Recently, the Desktop Support Desk was contacted with the following question regarding the new DDI Timekeeper system: "When I log into PS Desktop, it tells me my password will expire in several days.  Is it ok to go ahead and change my password at that time?"

The answer to this question is yes and no.   While it is perfectly acceptable to change your password before the actual due date, do NOT change your password inside of Citrix\PS Desktop, for it will surely lock out your account.

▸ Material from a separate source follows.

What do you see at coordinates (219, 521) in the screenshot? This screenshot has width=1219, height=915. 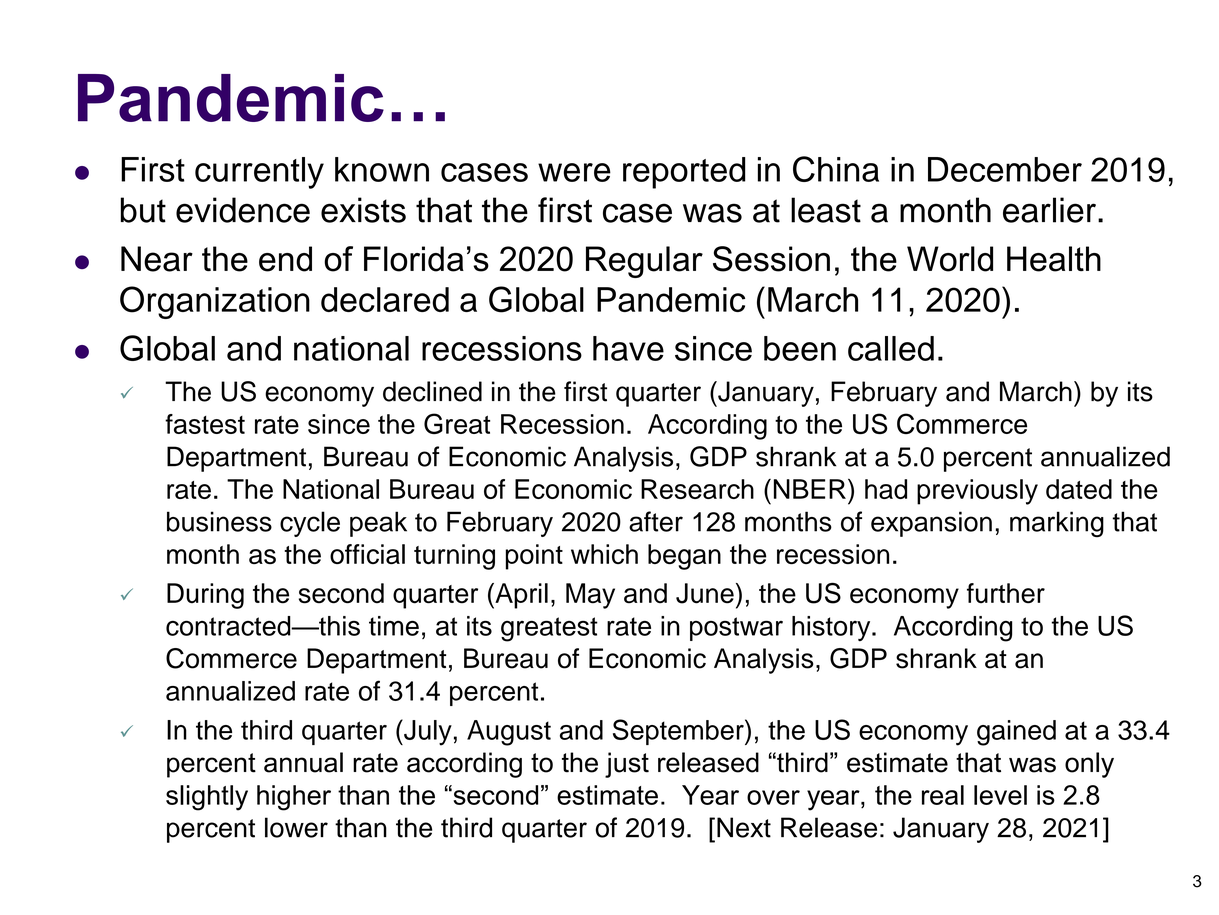 I see `business` at bounding box center [219, 521].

The reason your account gets locked out if you change the password inside of Citrix is because you are technically logged into your account on your desktop machine with your "old" password.  In the mornings, when you first turn on your machine, usually you log into the domain using your current password.  If during the day you log into PS Desktop and then select to change your current password to something even newer, the brand new password you change it to is now the acceptable one.  And, the current password you used right before changing becomes the "old" unacceptable one.  But, since you are still logged into your computer with your current (now "old") password, the server thinks your account is trying to be accessed using an unacceptable password and locks out the account in order to maintain security.

Once your account is locked out, there is no way for you to get back into such things as email or the library system without first calling the Helpdesk to have your account unlocked.  Even if you reboot and try using the new "now current" password, it will not let you in until the Helpdesk has unlocked you.

Therefore, the rule of thumb is to NEVER change your password inside of the Citrix\PS Desktop sesssion.